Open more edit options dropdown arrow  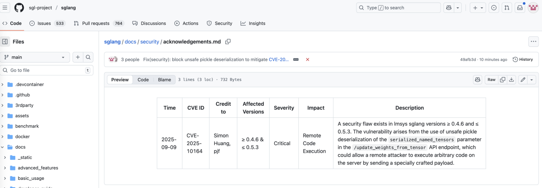tap(532, 80)
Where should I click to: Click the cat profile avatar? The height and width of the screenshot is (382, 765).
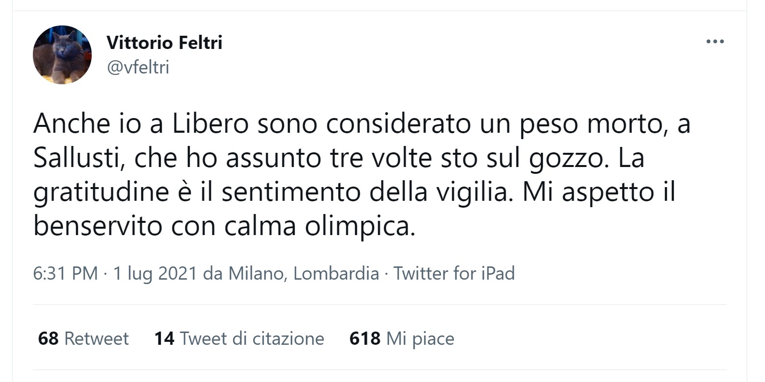coord(62,55)
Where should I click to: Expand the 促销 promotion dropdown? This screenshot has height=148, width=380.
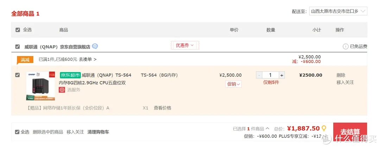point(233,84)
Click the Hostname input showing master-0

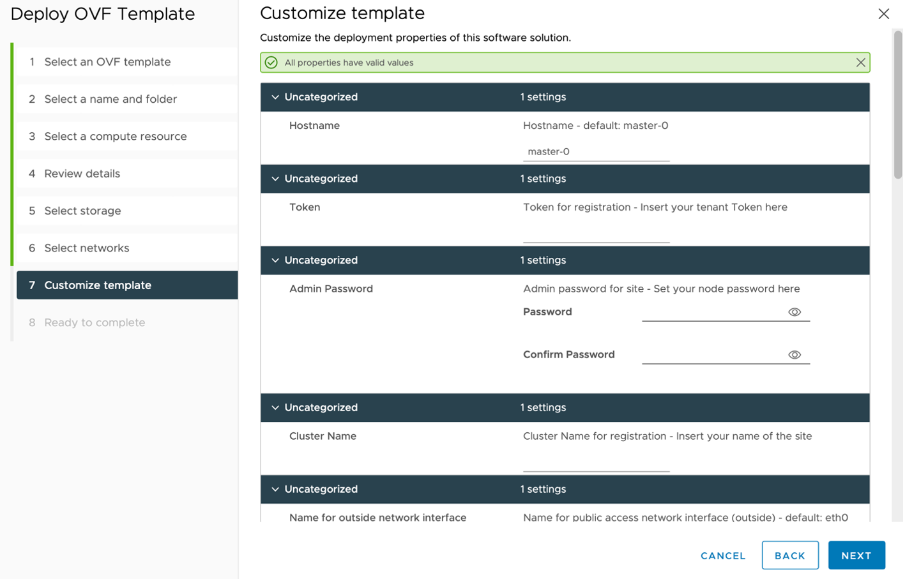click(596, 152)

• [TASK STATEMENT] Once the pictures are set aside, what is needed is the lines from the line with "Where should I click to: Click" through the end of the data, written out exactly and alone.

• [RESULT BELOW]
Where should I click to: Click the cat profile avatar? The height and width of the screenshot is (382, 765).
coord(62,55)
Where should I click to: Expand the 促销 promotion dropdown? This screenshot has height=148, width=380.
point(233,84)
Click the Hostname input showing master-0

click(596, 152)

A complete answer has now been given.